Me costó mucho empezar a tener celular. Nunca me gustó la idea de estar siempre disponible, de perder el derecho a borrarme del mundo cuando fuera un ser en tránsito, o quisiera salir a caminar, o quisiera estar sola. Además, los celulares son los principales culpables de las presencias mediocres. Al final nunca se está solamente donde se está, entre las llamadas y los mensajes de texto que reclaman a la persona a otro espacio.

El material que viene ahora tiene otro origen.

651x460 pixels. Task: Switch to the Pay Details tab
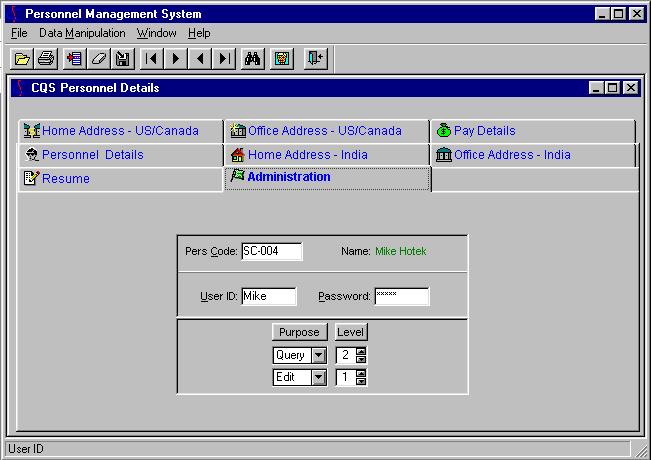click(x=484, y=131)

Igual, terminé negociando entre la tecnología y mi natural tendencia al hermetismo y tuve celular. Cinco años después, lo sigo teniendo. Me impresiona el poder de este aparatito, que se transforma en reloj, agenda, bitácora social. Mensajes de voz, registro de llamadas, van dejando testimonio digital de todas las personas que pasan por él y forman parte de mi vida. El mundo social está delimitado por la capacidad del directorio del teléfono y a pesar de su reducida espacialidad, tiene un poder que raya casi en lo mágico. Confirmaciones, justificación de ausencias, felicitaciones, rupturas, distancias, todo pasa por el celular, extensión del ser en la esfera extra física de las comunicaciones, de forma que el lenguaje electrónico se entiende como sustituto de la palabra persona a persona.
Demasiado, o no? A mí me asusta. Pero, las tecnologías de comunicación nos aseguran mantener relaciones que la finitud del espacio físico no permite. Y hay que confesar que la tentación de estar comunicada con las personas que son parte de mi universo digital es grande, porque siento que me debo a la gente que quiero. Mi remanente de resistencia, por eso, ha debido focalizarse en los anónimos.
En esos casos, tanto por convicción como por el miedo paranoico a una exposición que no controlo, el teléfono suena y suena. Por mientras, me convenzo de la importancia de tener un poco de intimidad, un espacio en el día que no pueda ser atravesado por una urgencia. Y así se instala mi política de nunca contestar los números desconocidos.